Nuages Dans La Main: Roman (Lettres Universelles) by Alice Rivaz

Nuages Dans La Main: Roman (Lettres Universelles) by Alice Rivaz

Auteur:Alice Rivaz [Rivaz, Alice]
La langue: fra
Format: epub
Tags: Roman Suisse
Éditeur: La Guilde du livre
Publié: 1940-07-14T23:00:00+00:00


TROISIÈME PARTIE

CHAPITRE PREMIER

I

Il y avait longtemps que Christianne Auberson était là, debout contre son piano, ses mains posées sur le cachemire des Indes qui recouvrait l’instrument, les regardant ses mains comme si elles avaient été des mains mortes laissées là par quelqu’un d’autre, elles d’habitude si remuantes et agiles. Mais en réalité elle ne regardait pas du tout ses mains, ni rien d’autre dans cette chambre. Elle était en train de se demander pourquoi Lorenzo n’était pas venu ce matin puisqu’il passait devant chez elle en se rendant à son travail.

Alors elle se souvint de ce qu’il lui avait dit le jour précédent : « Christianne, j’attends tout de vous », et elle se sentit de nouveau écrasée de bonheur.

Et maintenant elle ne savait que choisir dans le tas dépenaillé de musique. Les couvertures vertes des Éditions Peters ne tenaient presque plus ; et ses doigts étaient gelés ; mon Dieu, pour se réchauffer, et puis pour rêver, rien de mieux que le Gradus ad Parnassum, le bon vieux Gradus qui vous décrasse les articulations et vous réchauffe le poignet.

Elle bougea le tabouret de place, s’assit, posa le pied droit sur une pédale. Sûrement le plancher finirait par avoir un trou… avec cette pression de ses talons toujours à cette même place.

Les touches étaient glacées elles aussi. En les enfonçant elle sentait de petits glaçons qui lui coiffaient le bout des doigts comme des dés. Et en même temps les touches étaient glissantes et humides.

Oh ! quand les touches s’enfonçaient doucement, c’était une sorte de volupté.
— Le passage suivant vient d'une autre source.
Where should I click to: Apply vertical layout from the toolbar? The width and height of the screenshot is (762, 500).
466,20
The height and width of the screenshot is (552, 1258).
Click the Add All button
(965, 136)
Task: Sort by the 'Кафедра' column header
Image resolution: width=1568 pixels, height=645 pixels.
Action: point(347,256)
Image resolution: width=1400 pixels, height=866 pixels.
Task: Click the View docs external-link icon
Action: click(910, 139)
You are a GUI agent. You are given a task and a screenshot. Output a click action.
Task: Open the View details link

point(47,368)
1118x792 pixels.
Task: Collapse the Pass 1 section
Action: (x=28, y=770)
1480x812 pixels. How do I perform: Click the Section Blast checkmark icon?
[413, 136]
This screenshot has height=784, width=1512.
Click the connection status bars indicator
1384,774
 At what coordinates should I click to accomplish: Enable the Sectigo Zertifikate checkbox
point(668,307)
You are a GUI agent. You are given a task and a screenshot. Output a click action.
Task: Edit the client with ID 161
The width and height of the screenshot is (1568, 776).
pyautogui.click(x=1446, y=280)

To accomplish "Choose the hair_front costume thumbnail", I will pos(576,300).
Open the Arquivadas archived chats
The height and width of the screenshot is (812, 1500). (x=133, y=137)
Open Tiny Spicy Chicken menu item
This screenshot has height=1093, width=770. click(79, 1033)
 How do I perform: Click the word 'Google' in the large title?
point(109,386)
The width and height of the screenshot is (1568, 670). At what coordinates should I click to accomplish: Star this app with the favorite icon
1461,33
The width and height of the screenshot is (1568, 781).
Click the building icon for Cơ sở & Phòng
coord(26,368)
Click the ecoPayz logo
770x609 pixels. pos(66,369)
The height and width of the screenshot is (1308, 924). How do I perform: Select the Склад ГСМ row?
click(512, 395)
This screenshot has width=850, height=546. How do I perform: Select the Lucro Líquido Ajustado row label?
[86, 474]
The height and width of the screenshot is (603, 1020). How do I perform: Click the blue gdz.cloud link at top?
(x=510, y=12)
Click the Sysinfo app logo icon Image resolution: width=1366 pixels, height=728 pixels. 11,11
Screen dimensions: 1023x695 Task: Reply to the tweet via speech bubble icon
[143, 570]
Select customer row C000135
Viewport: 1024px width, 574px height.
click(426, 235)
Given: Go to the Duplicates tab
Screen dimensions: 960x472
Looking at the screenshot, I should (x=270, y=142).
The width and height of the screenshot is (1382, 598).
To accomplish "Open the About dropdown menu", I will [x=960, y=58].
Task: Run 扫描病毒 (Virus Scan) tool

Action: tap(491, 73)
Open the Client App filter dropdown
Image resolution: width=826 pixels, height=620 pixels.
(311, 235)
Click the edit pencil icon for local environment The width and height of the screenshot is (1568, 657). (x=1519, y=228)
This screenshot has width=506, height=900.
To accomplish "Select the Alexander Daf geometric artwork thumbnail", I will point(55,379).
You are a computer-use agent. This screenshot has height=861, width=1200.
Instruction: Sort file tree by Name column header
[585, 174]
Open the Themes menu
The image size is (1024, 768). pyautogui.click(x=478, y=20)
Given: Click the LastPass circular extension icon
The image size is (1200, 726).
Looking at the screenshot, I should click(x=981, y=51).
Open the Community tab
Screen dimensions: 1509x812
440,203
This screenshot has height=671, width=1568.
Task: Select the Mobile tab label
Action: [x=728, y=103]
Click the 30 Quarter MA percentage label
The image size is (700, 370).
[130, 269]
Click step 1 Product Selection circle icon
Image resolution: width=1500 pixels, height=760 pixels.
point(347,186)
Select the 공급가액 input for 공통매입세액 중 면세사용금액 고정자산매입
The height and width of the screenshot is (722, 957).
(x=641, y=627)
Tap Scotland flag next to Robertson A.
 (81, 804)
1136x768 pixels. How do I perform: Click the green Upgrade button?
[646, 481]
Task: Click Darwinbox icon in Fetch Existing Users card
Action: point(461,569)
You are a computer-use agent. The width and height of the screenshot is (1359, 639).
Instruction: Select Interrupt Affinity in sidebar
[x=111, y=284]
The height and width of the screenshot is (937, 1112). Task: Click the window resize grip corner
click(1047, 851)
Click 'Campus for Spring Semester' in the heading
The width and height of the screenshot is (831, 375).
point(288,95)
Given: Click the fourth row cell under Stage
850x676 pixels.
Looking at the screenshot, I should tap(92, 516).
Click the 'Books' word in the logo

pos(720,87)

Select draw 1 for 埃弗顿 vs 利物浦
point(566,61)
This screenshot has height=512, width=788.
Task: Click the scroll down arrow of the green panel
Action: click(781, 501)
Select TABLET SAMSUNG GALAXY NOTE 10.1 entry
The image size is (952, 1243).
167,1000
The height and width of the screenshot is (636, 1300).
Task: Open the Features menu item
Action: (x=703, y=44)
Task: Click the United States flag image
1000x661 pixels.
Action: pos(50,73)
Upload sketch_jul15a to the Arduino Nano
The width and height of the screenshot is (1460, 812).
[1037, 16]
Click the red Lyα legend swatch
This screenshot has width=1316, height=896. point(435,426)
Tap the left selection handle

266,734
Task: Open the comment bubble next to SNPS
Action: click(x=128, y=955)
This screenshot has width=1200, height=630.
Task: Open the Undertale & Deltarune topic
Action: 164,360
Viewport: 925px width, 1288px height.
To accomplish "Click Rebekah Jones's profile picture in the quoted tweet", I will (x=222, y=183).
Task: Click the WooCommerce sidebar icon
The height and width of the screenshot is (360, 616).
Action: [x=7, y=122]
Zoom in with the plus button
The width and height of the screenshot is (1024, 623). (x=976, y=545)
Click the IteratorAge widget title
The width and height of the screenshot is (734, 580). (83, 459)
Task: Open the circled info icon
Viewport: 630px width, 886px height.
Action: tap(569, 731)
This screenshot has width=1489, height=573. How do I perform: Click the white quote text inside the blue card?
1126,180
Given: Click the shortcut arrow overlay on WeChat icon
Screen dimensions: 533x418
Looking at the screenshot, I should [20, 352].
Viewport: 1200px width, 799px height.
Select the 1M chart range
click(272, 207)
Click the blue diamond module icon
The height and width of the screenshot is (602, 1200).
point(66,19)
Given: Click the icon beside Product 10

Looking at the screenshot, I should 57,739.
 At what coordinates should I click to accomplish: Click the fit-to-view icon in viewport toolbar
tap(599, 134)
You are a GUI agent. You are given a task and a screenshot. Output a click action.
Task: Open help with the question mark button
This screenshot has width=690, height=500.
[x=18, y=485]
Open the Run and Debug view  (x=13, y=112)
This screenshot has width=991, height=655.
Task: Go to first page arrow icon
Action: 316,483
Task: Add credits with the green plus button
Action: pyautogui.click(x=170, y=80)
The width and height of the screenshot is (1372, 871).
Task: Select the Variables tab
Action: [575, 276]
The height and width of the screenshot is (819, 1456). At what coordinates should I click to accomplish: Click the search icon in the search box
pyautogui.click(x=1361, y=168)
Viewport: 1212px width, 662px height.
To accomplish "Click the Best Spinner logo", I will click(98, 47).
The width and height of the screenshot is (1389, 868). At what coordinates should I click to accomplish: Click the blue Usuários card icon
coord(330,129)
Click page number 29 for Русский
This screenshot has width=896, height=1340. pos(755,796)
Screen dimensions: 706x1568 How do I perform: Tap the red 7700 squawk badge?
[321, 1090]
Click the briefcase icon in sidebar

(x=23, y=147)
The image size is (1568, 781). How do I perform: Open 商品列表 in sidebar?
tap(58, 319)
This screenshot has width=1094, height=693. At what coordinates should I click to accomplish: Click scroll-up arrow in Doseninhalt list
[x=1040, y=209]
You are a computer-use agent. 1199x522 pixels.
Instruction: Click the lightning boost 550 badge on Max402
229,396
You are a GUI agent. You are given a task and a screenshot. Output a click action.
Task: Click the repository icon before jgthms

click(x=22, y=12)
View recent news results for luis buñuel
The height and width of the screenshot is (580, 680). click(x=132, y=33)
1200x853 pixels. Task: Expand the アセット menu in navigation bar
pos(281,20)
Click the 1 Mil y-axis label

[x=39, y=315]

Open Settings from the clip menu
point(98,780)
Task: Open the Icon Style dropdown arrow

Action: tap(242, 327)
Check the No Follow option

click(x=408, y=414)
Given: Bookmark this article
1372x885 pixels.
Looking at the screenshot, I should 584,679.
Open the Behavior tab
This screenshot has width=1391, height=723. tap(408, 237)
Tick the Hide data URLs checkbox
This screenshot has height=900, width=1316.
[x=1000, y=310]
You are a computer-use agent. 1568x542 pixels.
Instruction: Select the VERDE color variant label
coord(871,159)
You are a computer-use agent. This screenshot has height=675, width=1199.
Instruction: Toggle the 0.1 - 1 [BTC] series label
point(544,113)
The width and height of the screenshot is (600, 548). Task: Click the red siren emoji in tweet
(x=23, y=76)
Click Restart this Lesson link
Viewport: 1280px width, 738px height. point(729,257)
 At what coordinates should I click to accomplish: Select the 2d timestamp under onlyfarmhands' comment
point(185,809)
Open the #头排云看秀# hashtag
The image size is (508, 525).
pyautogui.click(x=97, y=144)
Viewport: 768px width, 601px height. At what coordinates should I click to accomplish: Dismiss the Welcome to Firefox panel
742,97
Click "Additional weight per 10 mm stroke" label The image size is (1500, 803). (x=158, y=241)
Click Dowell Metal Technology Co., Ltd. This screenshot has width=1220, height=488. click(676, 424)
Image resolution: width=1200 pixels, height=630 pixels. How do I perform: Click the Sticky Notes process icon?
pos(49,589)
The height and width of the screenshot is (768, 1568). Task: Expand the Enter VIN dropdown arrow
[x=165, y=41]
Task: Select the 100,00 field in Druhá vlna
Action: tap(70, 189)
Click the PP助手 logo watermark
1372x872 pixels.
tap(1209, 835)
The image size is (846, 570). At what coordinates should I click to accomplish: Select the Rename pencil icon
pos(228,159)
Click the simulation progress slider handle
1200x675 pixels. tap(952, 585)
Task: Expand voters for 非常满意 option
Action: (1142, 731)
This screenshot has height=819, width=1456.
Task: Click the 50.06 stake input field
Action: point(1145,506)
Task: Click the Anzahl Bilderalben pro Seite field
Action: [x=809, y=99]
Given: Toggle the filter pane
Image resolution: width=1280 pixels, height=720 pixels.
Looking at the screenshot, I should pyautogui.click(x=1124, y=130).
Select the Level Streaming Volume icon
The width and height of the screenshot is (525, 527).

C’était doux, humide, froid, et aucune résistance. Les touches descendaient, fondaient sous ses doigts comme du beurre et elle sentait à peine les angles arrondis. Et les touches noires étaient encore plus douces et arrondies ; il lui semblait qu’elles fuyaient sous ses doigts comme de l’eau, et que leur résistance se faisait de jour en jour plus placide. C’est vrai, il n’y avait plus assez de résistance, et elle regrettait le temps où ces exercices de piano ressemblaient encore à une petite bataille. Et l’on a raison quand on dit qu’on « attaque » une note ou une œuvre. Il faut de l’élan, une sorte de courage, l’âme prête à tout – et puis une main en l’air, l’œil qui se pose avec autorité sur le clavier.

Elle avait toujours aimé les œuvres qui font se cabrer les touches et où tout oppose de la résistance. Le Chopin, justement, à part la Sonate en si bémol mineur, cela glissait trop sous ses doigts comme de l’eau ; comme si les touches se transformaient tout à coup et d’ivoire devenaient de beurre… et cette docilité… les unes après les autres elles se pressaient sous ses doigts. Il n’y avait qu’à brasser, qu’à brasser encore ; il lui semblait qu’elle plongeait jusqu’au coude dans une cuve de perles brillantes. Elle aurait pu fermer les yeux, elle savait que pas une touche ne se déroberait. Et cela finissait par être ennuyeux ces touches dociles et qui fondaient dans sa main.